Come nasce il riso integrale? Si chiama tecnicamente processo di raffinazione e quando il riso non lo subisce, dunque il chicco non viene separato dall’involucro esterno detto lolla, si definisce riso integrale. Questo lo si denota già all’aspetto esteriore, infatti ad occhio nudo risulterà essere più scuro e meno brillante rispetto a quello tradizionale.
Si possono contare solo 337 calorie per 100 grammi di riso rispetto alle 362 contenenti nello stesso quantitativo del riso bianco. Oltre alle innumerevoli fibre imprigionate nel cuore di ogni singolo chicco, esso contiene un elevata quantità di vitamina E e vitamina B che non si riscontrano in quello bianco; inoltre vanta di sali minerali, potassio, ferro, calcio e fosforo.

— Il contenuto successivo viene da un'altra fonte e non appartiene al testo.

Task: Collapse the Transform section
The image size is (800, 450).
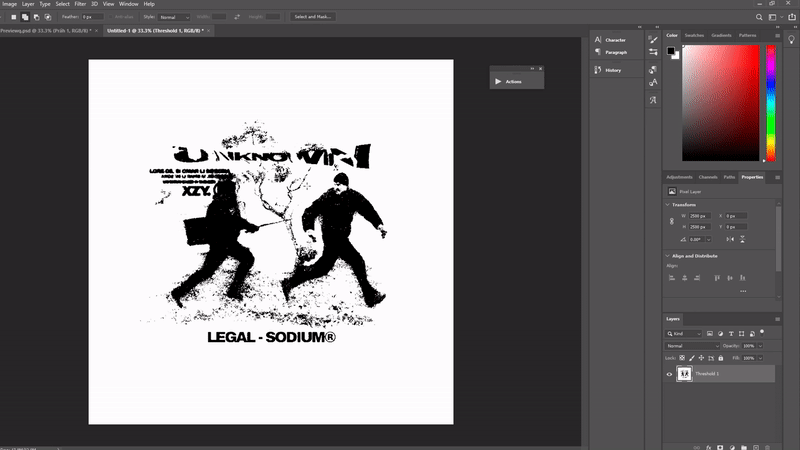Action: (668, 204)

Innanzitutto debella il colesterolo grazie alle sue fibre vegetali conservate nel tegumento esterno; inoltre una volta assunto, assorbe le sostanze tossiche e i grassi. Utile per l’intestino per la comprovata presenza di antiossidanti che protegge dai radicali liberi. Da mangiare soprattutto in gravidanza, è molto più digeribile rispetto a quello classico che aiuta anche le persone affette da gastrite acuta.